Publicly Offered Research
Grant-in-Aid for Scientific Research on Innovative Areas (Research in a proposed research area)
BiOラジカル分子を用いたeEDMの探査のために、理論および実験的の両面から研究を進めた。まず、理論的アプローチとしては、eEDM探査には最も重要な特性である分子内電場を予想するために、江原が大規模な量子化学計算を行った。具体的にはDirac-Coulomb方程式を正確に解いて得られた分子軌道とその配置間相互作用(CI)を考慮することによって、内部電場に関する相対論的エンハンスト因子を正確に計算した。その結果、BiOの基底状態の内部電場は従来報告されていた計算結果よりも数倍大きく、eEDM探査候補とされる分子の中でも最大クラスであることを明らかにした。実験的アプローチとしては、金森は気相でのBiOラジカルの生成法を確立するために、金属Biを真空中の電気ヒーターで溶融し、蒸発したBi原子をO2気体の放電プラズマ中に導入することによって、BiOを生成することに成功した。さらに、BiOの振動・回転量子状態をモニターするために可視光領域の半導体レーザー吸収分光法を導入し、一つの回転状態が超微細構造で10本に分裂した高分解能電子遷移スペクトルの観測に成功した。

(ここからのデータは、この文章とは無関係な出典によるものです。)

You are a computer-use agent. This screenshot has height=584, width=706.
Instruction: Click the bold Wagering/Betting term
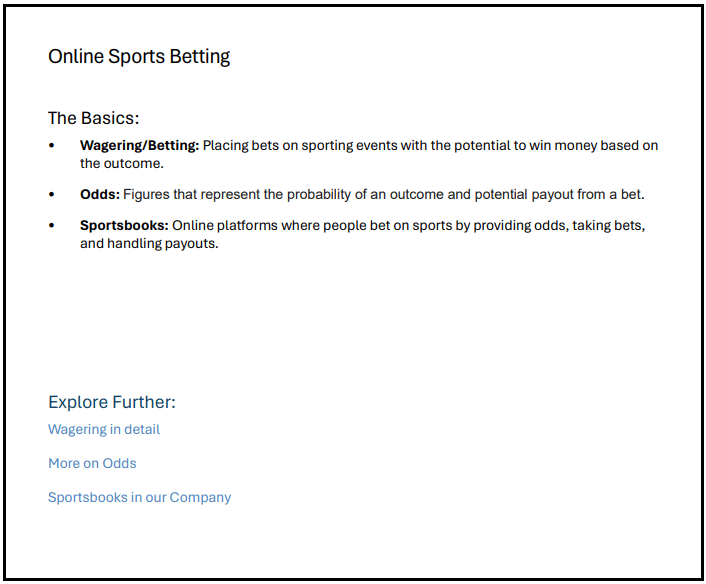139,146
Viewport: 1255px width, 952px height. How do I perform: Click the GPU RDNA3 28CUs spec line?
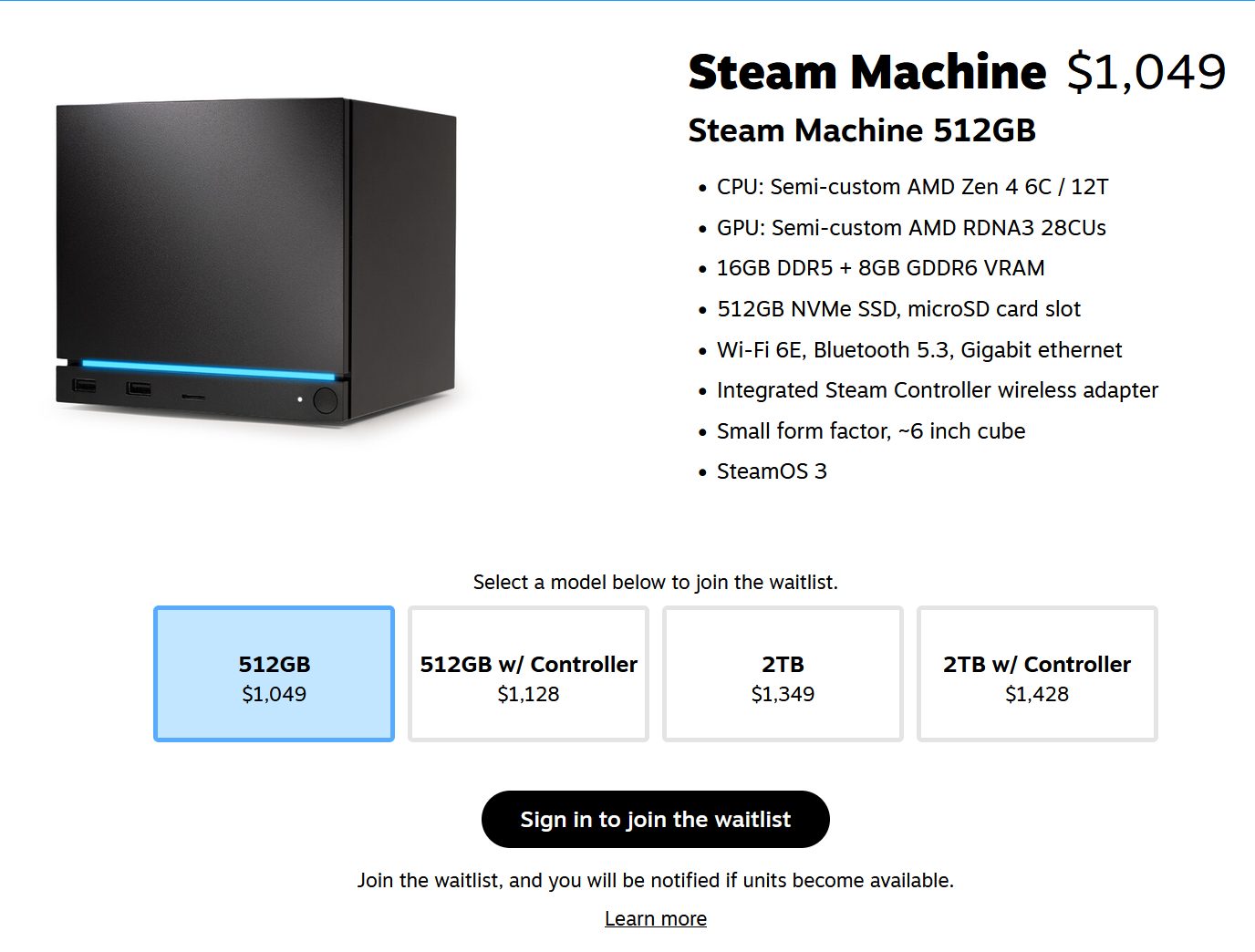pyautogui.click(x=911, y=228)
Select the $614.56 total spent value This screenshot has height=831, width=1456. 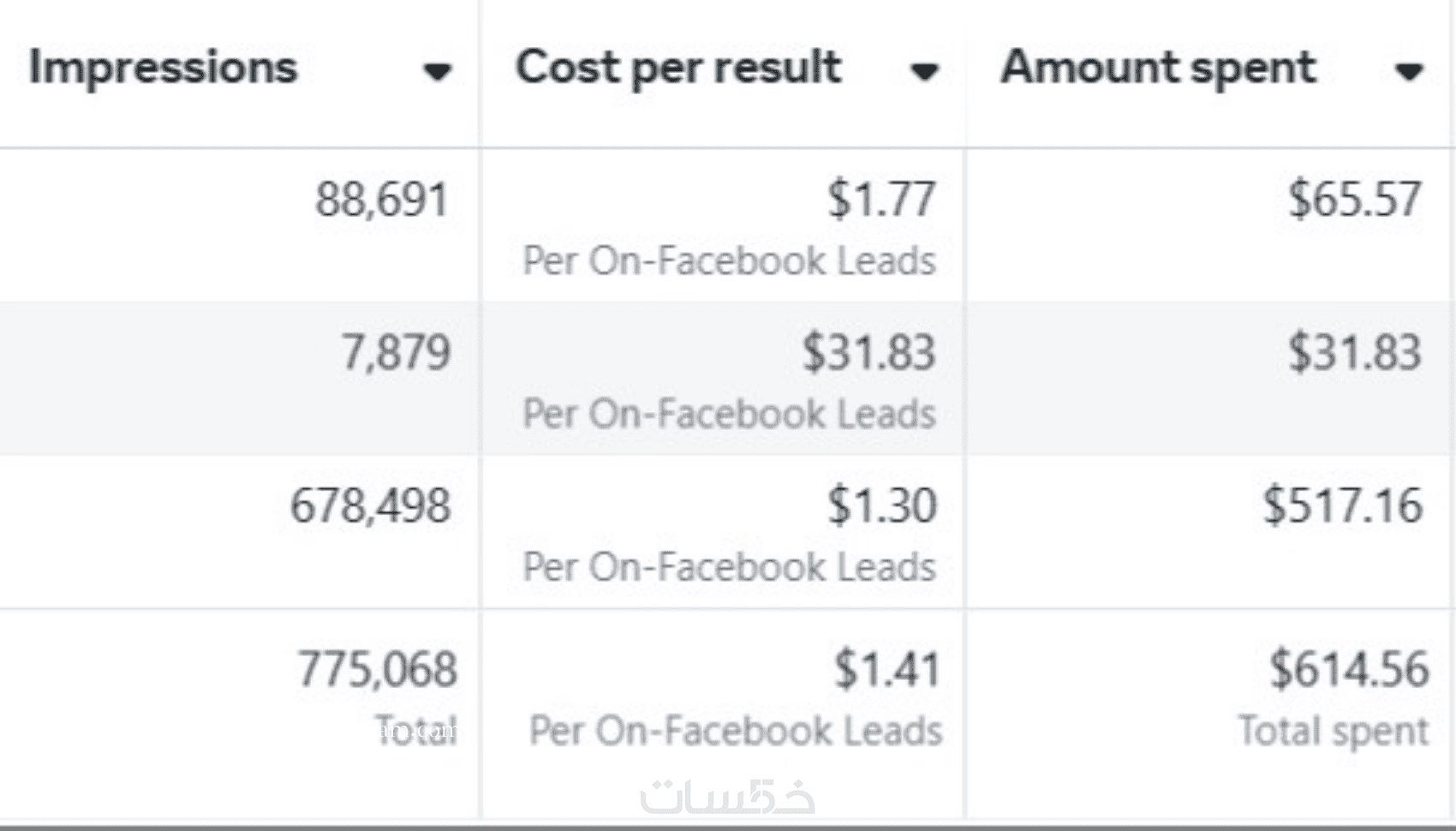point(1349,669)
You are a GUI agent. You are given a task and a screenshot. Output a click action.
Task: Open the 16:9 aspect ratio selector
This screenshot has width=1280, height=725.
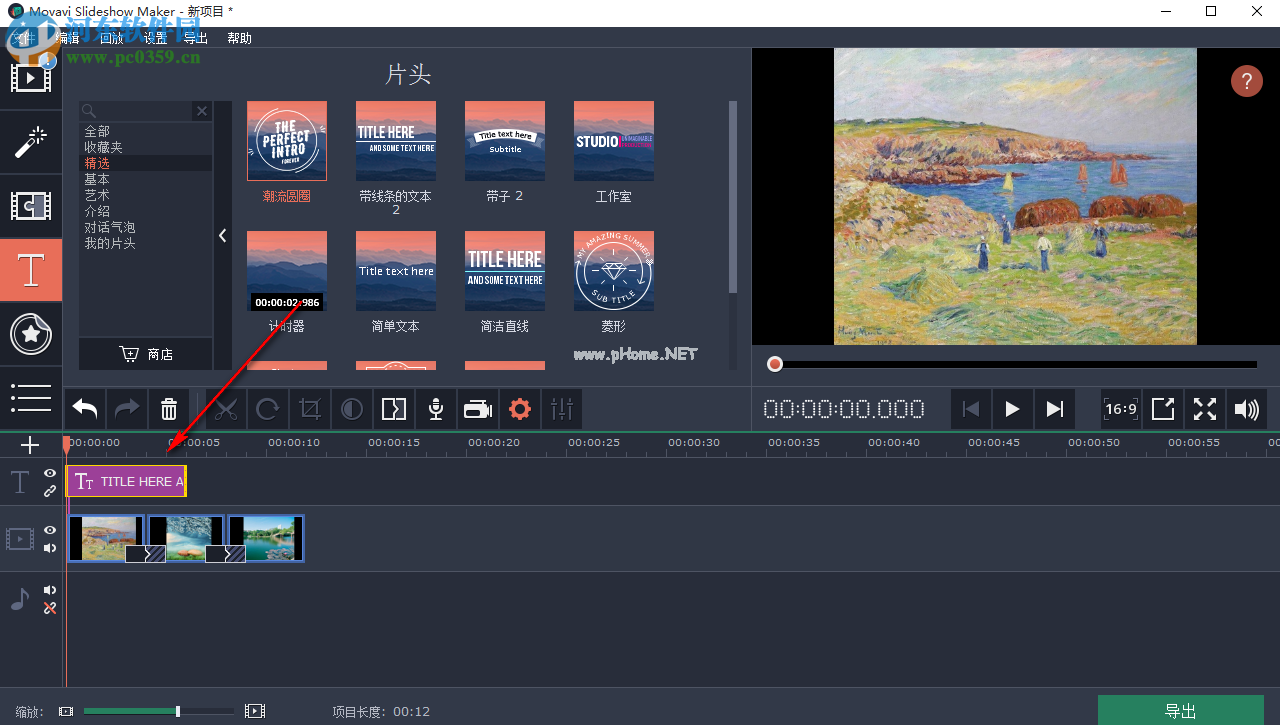(1121, 409)
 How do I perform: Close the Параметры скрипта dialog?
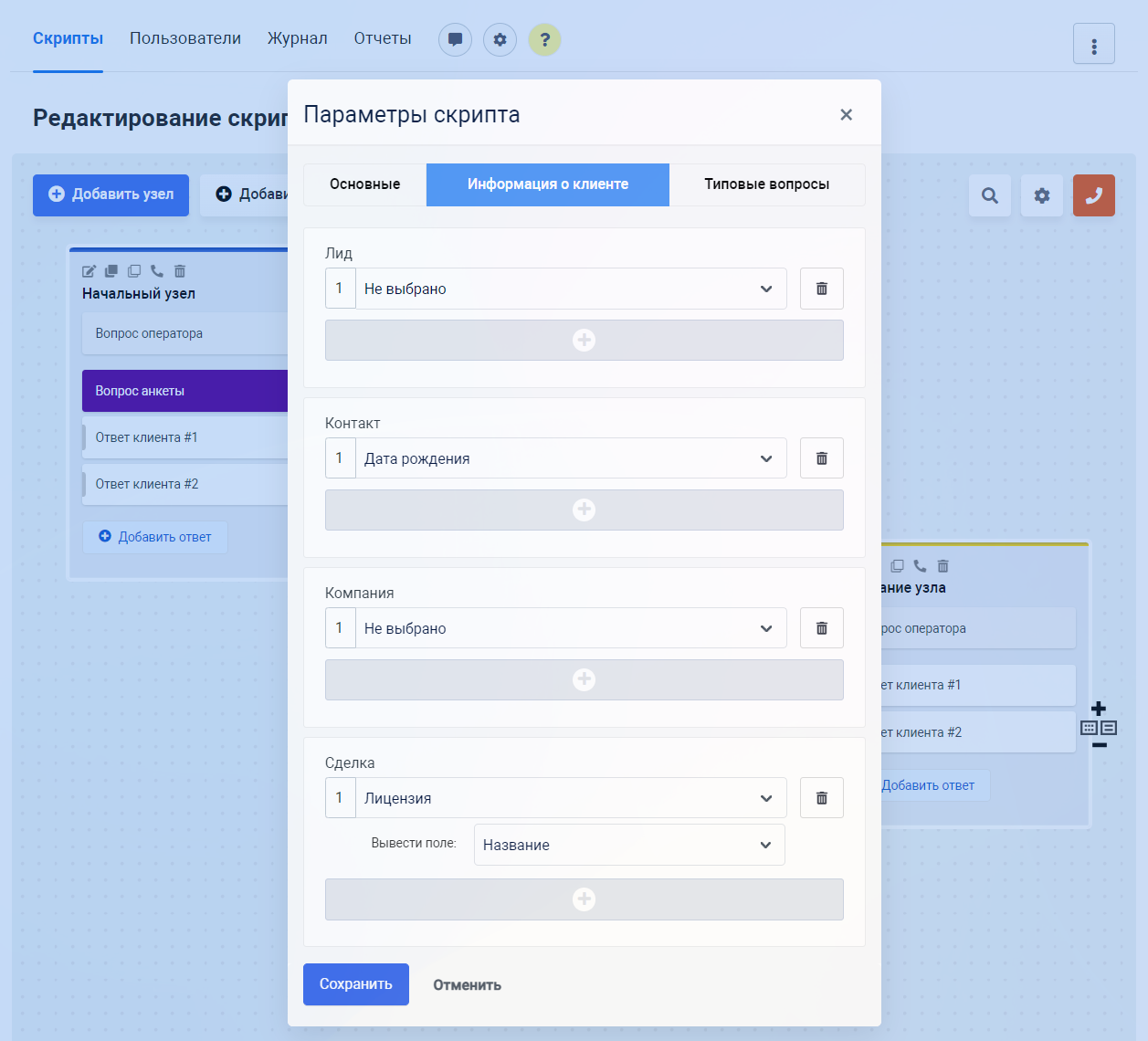[x=846, y=115]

また、この手法を用いてBiOラジカルの寿命を調べたところ、化学的な寿命は1ミリ秒以下であることが判明したので、試料気体として容器に保存すること不可能と判断した。したがって、p-H2結晶中にBiOを取り込むためには、オンサイトでの生成法が必要となるので、酸化物試料Bi2O3のレーザーアブレーションと分子ジェットを組み合わせたラジカル分子線発生装置の開発を行った。内部量子状態をモニターする分光検出手段としては、LIFを導入した。また、BiOラジカルのスピンと分子の配向を制御するための磁場と電場として、超伝導コイルとメッシュ電極をパラ水素結晶作成装置に組み込んだ。以上のようにBiOのeEDM探査研究を理論および実験的に前進させた。
25年度が最終年度であるため、記入しない。